▶ DATASET

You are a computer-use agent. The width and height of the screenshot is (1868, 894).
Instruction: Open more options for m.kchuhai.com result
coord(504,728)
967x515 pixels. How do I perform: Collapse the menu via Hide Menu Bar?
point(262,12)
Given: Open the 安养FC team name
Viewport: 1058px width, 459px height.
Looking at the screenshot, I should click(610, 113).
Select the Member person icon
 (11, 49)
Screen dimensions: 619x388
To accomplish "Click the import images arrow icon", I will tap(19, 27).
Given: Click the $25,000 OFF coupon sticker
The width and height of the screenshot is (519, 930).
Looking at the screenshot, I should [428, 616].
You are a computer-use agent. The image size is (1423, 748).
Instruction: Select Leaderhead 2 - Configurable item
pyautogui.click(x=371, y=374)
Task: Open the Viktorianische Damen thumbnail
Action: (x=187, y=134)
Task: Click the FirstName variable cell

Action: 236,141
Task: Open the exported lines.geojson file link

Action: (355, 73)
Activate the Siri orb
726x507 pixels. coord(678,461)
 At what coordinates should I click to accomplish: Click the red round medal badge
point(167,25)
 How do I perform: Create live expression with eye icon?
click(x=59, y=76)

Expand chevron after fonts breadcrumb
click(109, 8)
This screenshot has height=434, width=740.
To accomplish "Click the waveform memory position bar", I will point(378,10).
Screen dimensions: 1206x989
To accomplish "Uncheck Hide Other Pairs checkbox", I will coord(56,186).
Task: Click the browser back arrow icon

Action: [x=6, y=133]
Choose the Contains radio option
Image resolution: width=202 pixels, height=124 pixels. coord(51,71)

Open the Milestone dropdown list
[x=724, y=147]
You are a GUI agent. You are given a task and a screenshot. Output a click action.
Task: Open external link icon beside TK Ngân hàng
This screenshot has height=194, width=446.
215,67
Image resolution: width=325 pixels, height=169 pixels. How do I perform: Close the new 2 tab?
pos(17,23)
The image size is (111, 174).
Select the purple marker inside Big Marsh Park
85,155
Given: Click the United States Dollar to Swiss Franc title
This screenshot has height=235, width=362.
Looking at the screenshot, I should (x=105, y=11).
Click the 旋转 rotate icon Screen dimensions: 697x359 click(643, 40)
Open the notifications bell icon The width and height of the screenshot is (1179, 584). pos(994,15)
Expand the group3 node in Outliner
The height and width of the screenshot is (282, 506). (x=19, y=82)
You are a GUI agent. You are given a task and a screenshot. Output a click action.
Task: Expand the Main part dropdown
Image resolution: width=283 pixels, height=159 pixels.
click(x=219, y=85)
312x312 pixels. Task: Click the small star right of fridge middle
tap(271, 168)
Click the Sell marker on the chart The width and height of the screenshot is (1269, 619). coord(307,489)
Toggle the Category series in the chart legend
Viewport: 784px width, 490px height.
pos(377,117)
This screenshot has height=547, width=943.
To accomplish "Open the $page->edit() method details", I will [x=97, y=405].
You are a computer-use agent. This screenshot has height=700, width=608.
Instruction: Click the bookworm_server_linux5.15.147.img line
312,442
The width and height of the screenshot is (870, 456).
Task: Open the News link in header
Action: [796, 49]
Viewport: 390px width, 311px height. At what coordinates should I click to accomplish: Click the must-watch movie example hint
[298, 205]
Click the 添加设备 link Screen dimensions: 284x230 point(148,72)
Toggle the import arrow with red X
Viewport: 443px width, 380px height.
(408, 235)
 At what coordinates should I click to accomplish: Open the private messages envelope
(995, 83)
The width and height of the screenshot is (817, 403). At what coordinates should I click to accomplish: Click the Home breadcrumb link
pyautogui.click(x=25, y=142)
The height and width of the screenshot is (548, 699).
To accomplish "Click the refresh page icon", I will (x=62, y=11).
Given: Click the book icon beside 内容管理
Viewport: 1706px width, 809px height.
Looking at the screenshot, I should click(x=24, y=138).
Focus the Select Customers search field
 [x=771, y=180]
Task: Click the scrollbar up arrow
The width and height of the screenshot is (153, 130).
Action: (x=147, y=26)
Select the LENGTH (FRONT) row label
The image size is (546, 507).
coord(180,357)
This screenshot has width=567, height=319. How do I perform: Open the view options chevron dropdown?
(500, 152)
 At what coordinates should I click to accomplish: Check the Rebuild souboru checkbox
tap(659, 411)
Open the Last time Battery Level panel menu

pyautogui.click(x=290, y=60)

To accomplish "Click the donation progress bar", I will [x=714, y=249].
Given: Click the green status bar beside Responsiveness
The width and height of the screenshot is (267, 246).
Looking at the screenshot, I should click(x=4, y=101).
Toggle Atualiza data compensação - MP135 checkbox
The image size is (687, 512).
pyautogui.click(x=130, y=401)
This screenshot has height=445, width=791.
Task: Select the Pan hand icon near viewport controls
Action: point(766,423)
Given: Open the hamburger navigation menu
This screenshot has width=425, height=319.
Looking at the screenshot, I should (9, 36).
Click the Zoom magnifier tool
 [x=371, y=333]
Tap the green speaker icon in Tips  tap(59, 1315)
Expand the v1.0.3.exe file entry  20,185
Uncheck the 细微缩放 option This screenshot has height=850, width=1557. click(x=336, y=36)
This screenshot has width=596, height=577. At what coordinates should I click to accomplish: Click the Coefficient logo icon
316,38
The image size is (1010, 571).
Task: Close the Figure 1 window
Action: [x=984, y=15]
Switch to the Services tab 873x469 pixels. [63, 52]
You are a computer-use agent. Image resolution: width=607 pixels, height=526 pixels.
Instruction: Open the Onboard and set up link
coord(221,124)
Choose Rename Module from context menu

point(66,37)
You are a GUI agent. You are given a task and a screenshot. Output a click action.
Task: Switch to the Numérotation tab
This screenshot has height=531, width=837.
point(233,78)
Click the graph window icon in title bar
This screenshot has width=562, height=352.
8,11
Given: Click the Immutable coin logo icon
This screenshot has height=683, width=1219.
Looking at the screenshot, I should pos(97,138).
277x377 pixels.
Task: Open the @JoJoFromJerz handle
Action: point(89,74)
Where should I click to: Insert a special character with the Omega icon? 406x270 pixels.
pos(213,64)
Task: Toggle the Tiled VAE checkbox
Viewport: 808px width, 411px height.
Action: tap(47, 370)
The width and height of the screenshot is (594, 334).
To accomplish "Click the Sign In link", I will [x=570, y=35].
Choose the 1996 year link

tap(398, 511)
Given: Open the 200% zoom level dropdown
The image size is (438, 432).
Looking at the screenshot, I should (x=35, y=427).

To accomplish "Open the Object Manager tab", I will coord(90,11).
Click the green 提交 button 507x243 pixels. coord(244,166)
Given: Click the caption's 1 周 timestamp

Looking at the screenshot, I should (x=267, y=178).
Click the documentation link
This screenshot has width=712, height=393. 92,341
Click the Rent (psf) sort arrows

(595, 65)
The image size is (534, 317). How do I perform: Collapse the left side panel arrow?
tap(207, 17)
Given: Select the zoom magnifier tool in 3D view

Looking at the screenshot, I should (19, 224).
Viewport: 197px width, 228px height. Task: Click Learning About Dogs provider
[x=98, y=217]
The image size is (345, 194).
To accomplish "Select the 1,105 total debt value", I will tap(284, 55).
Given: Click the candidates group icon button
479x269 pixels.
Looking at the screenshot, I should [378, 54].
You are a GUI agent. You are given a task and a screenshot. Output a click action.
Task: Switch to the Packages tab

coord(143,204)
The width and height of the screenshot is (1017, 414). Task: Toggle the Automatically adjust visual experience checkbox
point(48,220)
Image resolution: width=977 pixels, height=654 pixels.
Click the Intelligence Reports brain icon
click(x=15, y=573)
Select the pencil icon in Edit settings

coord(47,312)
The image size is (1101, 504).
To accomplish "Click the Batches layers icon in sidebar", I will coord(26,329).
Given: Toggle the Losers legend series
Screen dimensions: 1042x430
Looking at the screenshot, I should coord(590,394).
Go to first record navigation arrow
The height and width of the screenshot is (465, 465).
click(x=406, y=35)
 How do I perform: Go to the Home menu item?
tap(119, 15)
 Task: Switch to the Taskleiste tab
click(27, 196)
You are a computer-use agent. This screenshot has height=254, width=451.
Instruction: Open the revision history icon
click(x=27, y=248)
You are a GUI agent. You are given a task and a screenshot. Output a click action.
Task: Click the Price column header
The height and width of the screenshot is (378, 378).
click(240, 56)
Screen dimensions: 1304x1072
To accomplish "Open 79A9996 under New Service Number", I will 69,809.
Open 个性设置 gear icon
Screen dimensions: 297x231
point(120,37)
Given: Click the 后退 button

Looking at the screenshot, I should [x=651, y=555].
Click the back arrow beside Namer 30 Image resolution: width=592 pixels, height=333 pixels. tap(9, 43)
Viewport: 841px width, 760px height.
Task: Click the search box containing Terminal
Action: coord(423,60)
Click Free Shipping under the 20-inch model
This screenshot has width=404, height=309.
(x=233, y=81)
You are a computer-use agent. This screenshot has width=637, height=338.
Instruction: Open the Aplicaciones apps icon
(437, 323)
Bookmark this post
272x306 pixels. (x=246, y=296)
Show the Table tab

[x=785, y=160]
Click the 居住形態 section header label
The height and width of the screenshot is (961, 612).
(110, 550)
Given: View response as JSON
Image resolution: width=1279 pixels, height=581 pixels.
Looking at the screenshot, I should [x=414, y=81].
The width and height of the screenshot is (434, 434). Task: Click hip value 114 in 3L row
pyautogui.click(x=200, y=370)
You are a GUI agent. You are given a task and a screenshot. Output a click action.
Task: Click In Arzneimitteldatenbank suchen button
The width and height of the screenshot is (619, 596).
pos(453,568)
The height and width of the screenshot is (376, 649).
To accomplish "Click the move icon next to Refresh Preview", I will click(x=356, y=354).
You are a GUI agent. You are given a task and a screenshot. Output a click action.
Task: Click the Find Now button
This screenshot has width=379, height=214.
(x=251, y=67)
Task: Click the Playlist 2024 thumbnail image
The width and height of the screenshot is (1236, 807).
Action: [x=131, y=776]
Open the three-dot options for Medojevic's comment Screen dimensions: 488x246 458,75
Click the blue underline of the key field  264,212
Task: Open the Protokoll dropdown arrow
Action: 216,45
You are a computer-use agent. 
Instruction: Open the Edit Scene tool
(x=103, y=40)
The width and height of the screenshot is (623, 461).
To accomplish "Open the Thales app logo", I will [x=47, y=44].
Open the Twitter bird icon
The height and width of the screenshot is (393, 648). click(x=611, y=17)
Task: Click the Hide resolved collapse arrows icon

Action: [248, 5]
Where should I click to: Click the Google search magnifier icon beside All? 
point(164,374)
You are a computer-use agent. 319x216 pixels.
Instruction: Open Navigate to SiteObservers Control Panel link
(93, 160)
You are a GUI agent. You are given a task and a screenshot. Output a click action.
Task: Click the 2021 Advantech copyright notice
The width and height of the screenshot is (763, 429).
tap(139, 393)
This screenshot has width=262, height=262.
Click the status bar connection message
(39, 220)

▶ TASK TO CARRY OUT
Of the entries listed above, reproduce only the lines starting at the line containing "has width=637, height=338." and ending at the line containing "Task: Click the Playlist 2024 thumbnail image". Include both, exactly as they stand.

▶ OUTPUT BELOW
You are a computer-use agent. This screenshot has width=637, height=338.
Instruction: Open the Aplicaciones apps icon
(437, 323)
Bookmark this post
272x306 pixels. (x=246, y=296)
Show the Table tab

[x=785, y=160]
Click the 居住形態 section header label
The height and width of the screenshot is (961, 612).
(110, 550)
Given: View response as JSON
Image resolution: width=1279 pixels, height=581 pixels.
Looking at the screenshot, I should [x=414, y=81].
The width and height of the screenshot is (434, 434). Task: Click hip value 114 in 3L row
pyautogui.click(x=200, y=370)
You are a GUI agent. You are given a task and a screenshot. Output a click action.
Task: Click In Arzneimitteldatenbank suchen button
The width and height of the screenshot is (619, 596).
pos(453,568)
The height and width of the screenshot is (376, 649).
To accomplish "Click the move icon next to Refresh Preview", I will click(x=356, y=354).
You are a GUI agent. You are given a task and a screenshot. Output a click action.
Task: Click the Find Now button
This screenshot has width=379, height=214.
(x=251, y=67)
Task: Click the Playlist 2024 thumbnail image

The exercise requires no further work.